Advances in diagnostic technologies have resulted in an increase in the rate of diagnosis of ARCAPA during infancy and early childhood.8) Cardiac CTA and cardiac magnetic resonance is a gold standard diagnostic tool providing an excellent visualization of anomalous coronary arteries.7) In our cases, the diagnosis was suspected by the TTE as a dilated left coronary artery was detected and confirmed by a CTA in two patients and by angiography in the other. Associated anomalies such as aortopulmonary window, tetralogy of Fallot, and septal defects have been reported in 22% of patients.6) However, except for an aberrant right subclavian artery in one patient, the ARCAPA was an isolated anomaly in our patients.

Surgery is indicated on the diagnosis of ARCAPA, even in asymptomatic patients to prevent the development of myocardial ischemia and sudden cardiac death.9) Different surgical procedures have been described for the management of ARCAPA. The ligation of RCA at its origin from the pulmonary trunk with or without concomitant grafting to the RCA is one option. However, the long-term patency of the graft is debatable.9) Another option is the reimplantation of the anomalous RCA from the pulmonary artery into the anterior wall of the ascending aorta to reestablish a dual coronary artery system, which results in a better outcome compared with single coronary ostium system.9), 10) In our cases, we used the reimplantation technique in all patients, which was also associated with no cases of in-hospital mortality.

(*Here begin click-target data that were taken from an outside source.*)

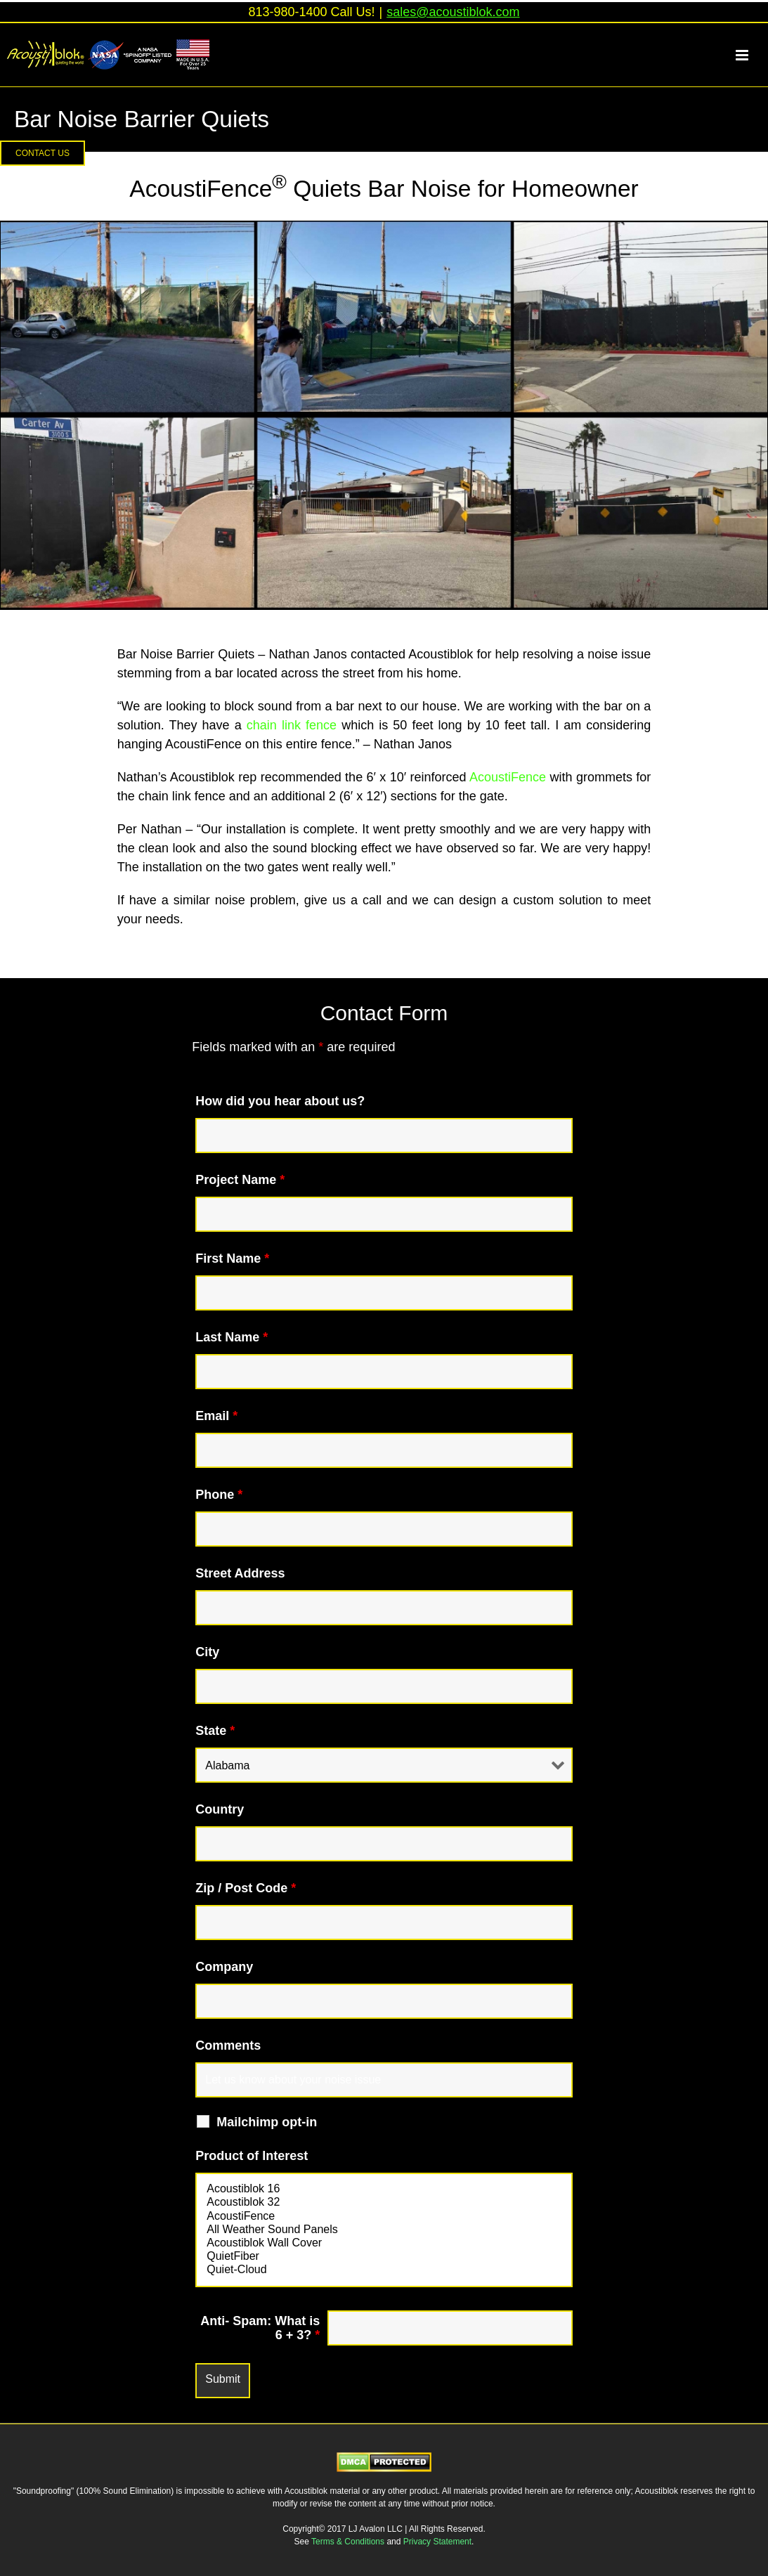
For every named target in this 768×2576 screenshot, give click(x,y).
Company (224, 1967)
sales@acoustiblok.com (452, 12)
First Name (232, 1258)
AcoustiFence (507, 777)
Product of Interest (251, 2156)
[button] (42, 153)
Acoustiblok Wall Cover (384, 2243)
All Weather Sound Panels (384, 2230)
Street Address (240, 1573)
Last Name (231, 1337)
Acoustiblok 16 (384, 2189)
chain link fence (292, 725)
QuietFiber (384, 2256)
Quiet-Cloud (384, 2270)
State (215, 1731)
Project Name (240, 1180)
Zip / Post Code (245, 1888)
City (207, 1652)
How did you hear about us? (280, 1101)
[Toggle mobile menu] (750, 55)
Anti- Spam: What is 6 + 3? (260, 2328)
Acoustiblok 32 (384, 2202)
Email (216, 1416)
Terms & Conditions (348, 2541)
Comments (228, 2045)
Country (219, 1809)
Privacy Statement (437, 2541)
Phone (218, 1495)
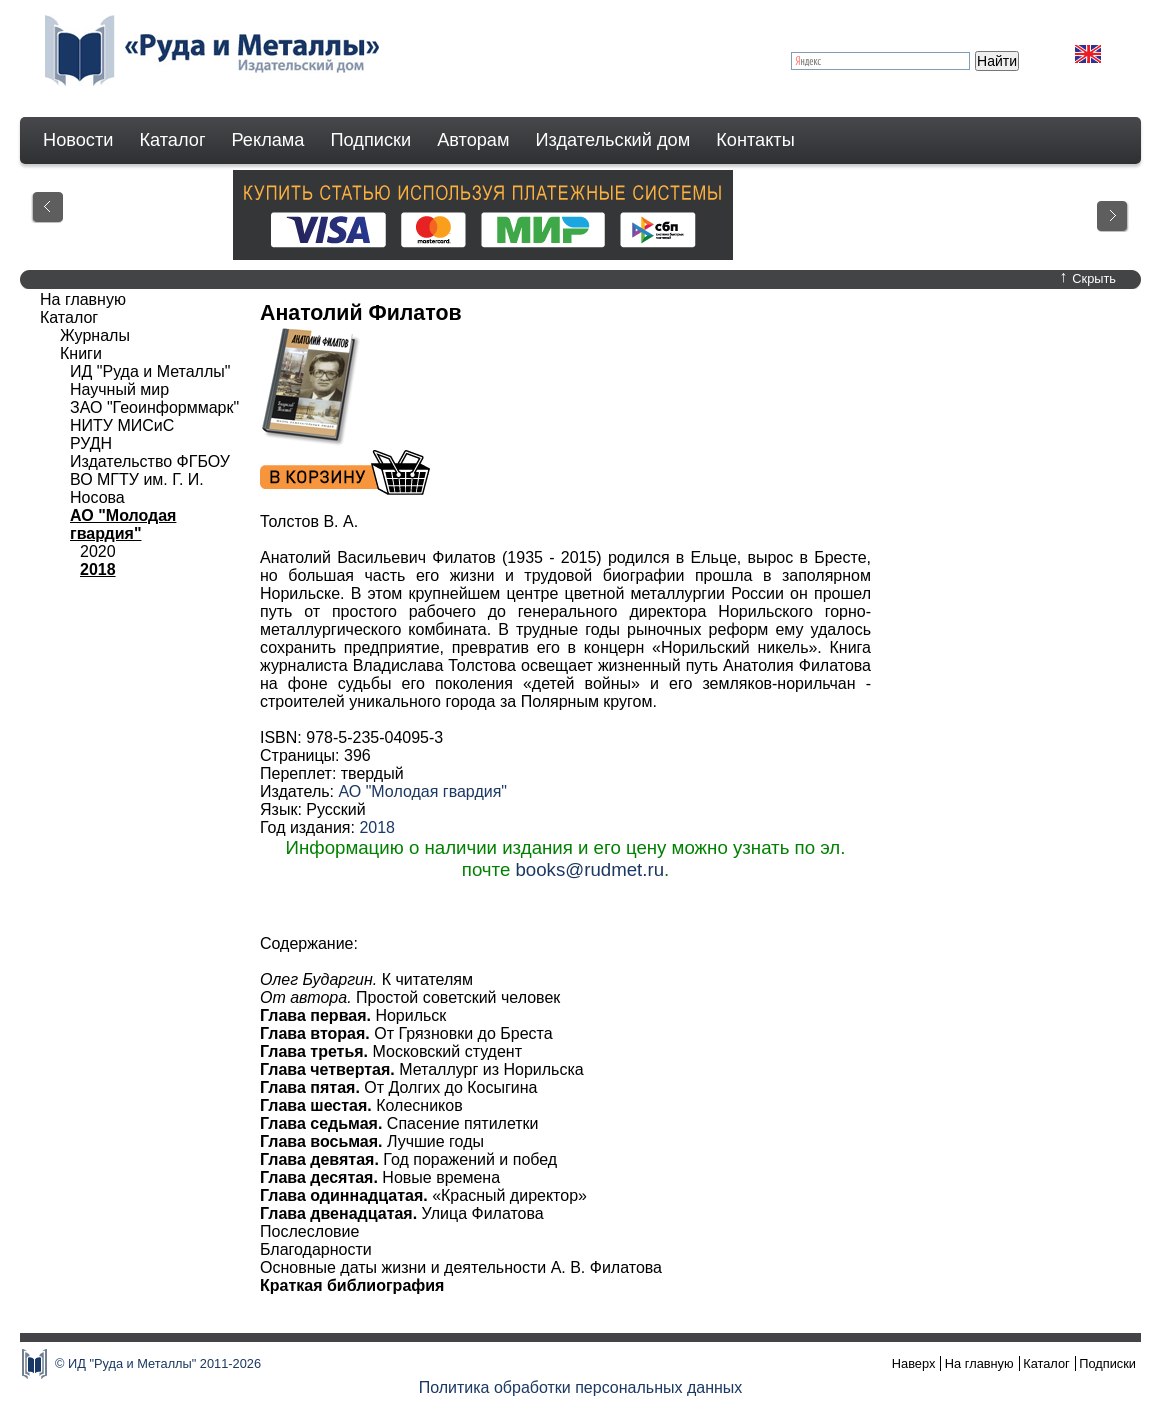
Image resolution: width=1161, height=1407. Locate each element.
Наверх (914, 1363)
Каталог (172, 140)
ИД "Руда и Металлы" (150, 371)
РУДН (91, 443)
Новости (78, 140)
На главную (83, 299)
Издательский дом (613, 140)
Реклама (268, 140)
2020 (98, 551)
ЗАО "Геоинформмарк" (154, 407)
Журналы (95, 335)
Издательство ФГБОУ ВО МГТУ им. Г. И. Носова (150, 479)
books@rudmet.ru (589, 869)
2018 (377, 827)
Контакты (755, 140)
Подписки (371, 140)
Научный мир (119, 389)
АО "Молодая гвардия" (422, 791)
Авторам (473, 140)
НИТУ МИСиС (122, 425)
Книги (81, 353)
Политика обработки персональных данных (581, 1387)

Reports describing follow-up of ARCAPA after surgical correction are rare.8) The follow-up period of our cases was six months, one year, and three years, and neither late mortality nor complications were detected during the follow-up period. However, the risk for potential late complications exists, and long-term follow-up of patients is warranted. It may be recommended to perform an annual postoperative echocardiographic screening due to some studies reporting an incidence of clot in the reimplanted RCA.

In conclusion, the use of reimplantation techniques for ARCAPA repair can result in good outcomes with the establishment of a dual coronary system to prevent the continuous risk of sudden cardiac death and myocardial ischemia in such cases.